Massachusetts volume was up 15% in 2014, posting a 91% year-over-year gain in the third quarter after falling in the first half of the year. The state rolled out a MassDirect Notes program sold throughout the year to retail investors and sold more than $6 million a day on average.
"That program generated great volume in Massachusetts," Tricolli said.
The utilities sector thrived in Massachusetts with issuance rising 218% in contrast to a 15% increase nationally.
Maryland bond sales rose 8% to $7 billion. The state saw 24% increase in housing issuance compared to a 14% national drop in the sector.
Maine's issuance fell 17.7% in 2014 to $986.1 million. Issuance was down 77% year-over-year in the first quarter. Bonds were in the news in Maine as Republican Gov. Paul LePage threatened to block bond sales in a budget battle with legislative Democrats before lifting his objection on March 25.
Virgin Islands issuance was up 95.8% to $351 million. The bulk of that volume came in November when the Virgin Islands Public Finance Authority issued $247.5 million Series 2014C bonds.
Bank of America Merrill Lynch and JPMorgan remained first and second among the region's biggest senior managers by par value. Morgan Stanley replaced Citi in third place. Citi and Barclays finished fourth and fifth, respectively.

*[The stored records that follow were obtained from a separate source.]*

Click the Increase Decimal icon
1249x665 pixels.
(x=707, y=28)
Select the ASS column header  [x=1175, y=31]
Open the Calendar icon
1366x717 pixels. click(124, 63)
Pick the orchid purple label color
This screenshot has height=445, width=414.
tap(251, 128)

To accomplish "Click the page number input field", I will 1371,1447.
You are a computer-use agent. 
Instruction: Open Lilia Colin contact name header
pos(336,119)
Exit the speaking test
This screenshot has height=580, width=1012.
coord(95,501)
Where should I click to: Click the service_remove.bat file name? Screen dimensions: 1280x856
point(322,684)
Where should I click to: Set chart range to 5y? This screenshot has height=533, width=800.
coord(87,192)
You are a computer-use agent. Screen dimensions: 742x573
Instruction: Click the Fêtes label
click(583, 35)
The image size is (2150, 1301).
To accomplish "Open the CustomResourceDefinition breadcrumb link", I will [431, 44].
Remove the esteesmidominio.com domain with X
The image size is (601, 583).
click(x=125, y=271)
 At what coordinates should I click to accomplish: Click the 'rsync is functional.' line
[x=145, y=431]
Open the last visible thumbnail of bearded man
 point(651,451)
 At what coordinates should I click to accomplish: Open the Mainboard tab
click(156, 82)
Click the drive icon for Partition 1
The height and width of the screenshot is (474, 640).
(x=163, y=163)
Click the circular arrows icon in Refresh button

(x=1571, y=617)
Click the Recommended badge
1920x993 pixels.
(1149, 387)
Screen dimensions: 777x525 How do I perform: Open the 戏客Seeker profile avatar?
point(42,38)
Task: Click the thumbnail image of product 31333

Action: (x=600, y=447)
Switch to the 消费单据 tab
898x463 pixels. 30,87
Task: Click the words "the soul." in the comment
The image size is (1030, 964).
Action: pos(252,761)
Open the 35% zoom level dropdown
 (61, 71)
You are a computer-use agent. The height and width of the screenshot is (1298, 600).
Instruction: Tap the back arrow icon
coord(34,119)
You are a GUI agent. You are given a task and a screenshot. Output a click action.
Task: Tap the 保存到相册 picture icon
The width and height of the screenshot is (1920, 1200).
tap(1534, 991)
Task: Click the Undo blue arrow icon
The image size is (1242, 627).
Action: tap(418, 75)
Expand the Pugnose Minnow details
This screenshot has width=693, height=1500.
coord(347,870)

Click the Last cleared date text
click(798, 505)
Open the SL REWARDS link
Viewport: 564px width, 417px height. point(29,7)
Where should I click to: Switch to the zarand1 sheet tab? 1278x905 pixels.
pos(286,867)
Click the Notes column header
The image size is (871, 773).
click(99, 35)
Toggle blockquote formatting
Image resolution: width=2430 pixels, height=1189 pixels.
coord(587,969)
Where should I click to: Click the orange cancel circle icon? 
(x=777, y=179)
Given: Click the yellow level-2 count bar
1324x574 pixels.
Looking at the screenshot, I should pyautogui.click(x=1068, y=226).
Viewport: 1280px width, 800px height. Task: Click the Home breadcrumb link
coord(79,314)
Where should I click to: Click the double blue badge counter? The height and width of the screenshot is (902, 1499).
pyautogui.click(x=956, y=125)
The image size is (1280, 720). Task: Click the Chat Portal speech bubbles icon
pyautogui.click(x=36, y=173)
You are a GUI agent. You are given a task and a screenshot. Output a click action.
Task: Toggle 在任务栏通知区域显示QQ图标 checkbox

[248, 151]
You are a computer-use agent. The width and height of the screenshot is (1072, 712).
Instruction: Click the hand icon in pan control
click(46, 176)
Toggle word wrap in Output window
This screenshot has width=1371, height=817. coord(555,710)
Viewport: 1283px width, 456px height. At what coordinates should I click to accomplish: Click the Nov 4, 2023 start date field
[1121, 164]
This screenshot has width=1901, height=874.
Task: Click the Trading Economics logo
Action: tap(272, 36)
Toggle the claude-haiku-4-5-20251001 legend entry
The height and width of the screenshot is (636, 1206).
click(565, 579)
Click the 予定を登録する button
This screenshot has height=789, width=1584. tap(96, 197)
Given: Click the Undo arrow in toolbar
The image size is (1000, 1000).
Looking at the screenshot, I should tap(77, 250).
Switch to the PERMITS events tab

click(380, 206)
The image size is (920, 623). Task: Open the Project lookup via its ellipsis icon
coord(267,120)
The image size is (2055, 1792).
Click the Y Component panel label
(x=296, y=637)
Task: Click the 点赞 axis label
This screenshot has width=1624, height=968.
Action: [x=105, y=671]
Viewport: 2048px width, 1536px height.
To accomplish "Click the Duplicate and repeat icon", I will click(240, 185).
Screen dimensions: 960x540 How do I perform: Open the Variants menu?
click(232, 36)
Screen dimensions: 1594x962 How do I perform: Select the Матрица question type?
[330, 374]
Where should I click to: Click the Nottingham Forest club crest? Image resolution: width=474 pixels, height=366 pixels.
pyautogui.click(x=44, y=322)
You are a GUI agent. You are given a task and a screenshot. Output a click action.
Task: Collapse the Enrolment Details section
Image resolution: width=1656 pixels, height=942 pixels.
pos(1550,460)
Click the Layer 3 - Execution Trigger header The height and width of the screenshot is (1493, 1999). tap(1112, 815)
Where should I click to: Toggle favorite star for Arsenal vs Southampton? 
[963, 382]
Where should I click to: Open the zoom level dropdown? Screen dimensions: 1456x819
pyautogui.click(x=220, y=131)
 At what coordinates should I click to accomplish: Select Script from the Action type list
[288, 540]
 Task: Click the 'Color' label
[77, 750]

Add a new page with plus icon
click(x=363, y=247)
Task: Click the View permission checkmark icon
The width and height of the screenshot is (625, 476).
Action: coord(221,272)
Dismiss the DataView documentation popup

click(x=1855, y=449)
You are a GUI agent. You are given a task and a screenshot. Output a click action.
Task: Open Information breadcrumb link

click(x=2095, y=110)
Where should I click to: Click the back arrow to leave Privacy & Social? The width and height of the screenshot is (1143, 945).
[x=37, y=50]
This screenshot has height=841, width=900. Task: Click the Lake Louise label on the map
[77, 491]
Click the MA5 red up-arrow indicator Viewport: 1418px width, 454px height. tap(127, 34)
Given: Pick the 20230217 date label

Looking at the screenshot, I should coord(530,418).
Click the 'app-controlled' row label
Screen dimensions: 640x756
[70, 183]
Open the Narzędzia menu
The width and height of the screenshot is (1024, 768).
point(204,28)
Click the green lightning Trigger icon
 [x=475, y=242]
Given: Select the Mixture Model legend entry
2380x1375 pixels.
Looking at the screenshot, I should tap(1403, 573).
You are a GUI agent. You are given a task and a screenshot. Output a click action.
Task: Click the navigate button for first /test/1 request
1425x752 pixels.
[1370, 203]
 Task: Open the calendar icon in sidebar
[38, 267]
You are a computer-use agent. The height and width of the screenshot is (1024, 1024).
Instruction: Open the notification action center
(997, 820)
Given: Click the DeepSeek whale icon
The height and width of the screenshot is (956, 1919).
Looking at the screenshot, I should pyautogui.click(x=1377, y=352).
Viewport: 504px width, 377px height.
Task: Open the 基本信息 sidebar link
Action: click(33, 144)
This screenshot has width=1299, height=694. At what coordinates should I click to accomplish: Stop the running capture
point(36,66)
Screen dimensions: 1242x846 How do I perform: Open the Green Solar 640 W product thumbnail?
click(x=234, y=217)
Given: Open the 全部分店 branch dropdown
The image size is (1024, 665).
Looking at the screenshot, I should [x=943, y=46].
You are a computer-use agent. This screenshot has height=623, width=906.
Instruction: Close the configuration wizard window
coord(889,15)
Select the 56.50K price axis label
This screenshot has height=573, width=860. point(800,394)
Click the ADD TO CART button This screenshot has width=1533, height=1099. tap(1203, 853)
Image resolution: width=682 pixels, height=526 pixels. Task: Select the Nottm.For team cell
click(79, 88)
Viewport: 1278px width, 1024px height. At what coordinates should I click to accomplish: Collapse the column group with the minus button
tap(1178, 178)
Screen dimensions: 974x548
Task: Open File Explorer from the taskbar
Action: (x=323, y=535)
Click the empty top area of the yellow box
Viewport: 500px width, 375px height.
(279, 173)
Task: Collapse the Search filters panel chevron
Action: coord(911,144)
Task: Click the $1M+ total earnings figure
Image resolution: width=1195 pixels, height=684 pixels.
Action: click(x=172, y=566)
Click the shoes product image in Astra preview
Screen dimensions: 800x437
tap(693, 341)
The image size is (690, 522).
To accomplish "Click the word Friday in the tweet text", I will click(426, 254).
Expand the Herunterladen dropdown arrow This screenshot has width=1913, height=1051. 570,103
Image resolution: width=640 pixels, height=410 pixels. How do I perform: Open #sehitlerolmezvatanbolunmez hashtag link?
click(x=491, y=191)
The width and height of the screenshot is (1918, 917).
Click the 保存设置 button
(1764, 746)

The top three bond counsel firms remained unchanged in 2014 with Hawkins Delafield first, Sidley Austin second and Nixon Peabody third. Orrick, Herrington & Sutcliffe moved up to fourth place from the seventh spot in 2013 and Locke Lord Edwards came in fifth after not placing in the top 10 a year ago. Norton Rose Fulbright , which jumped to number four from 20 in 2013 by par value on the strength of larger transactions, did not place in the top 10 Northeast bond counsel firms in 2014.
The financial advisor rankings in the Northeast were again led again by Public Financial Management in first place and Public Resources Advisory Group in second. FirstSouthwest was third, AC Advisory finished fourth, and Acacia Financial Group placed fifth.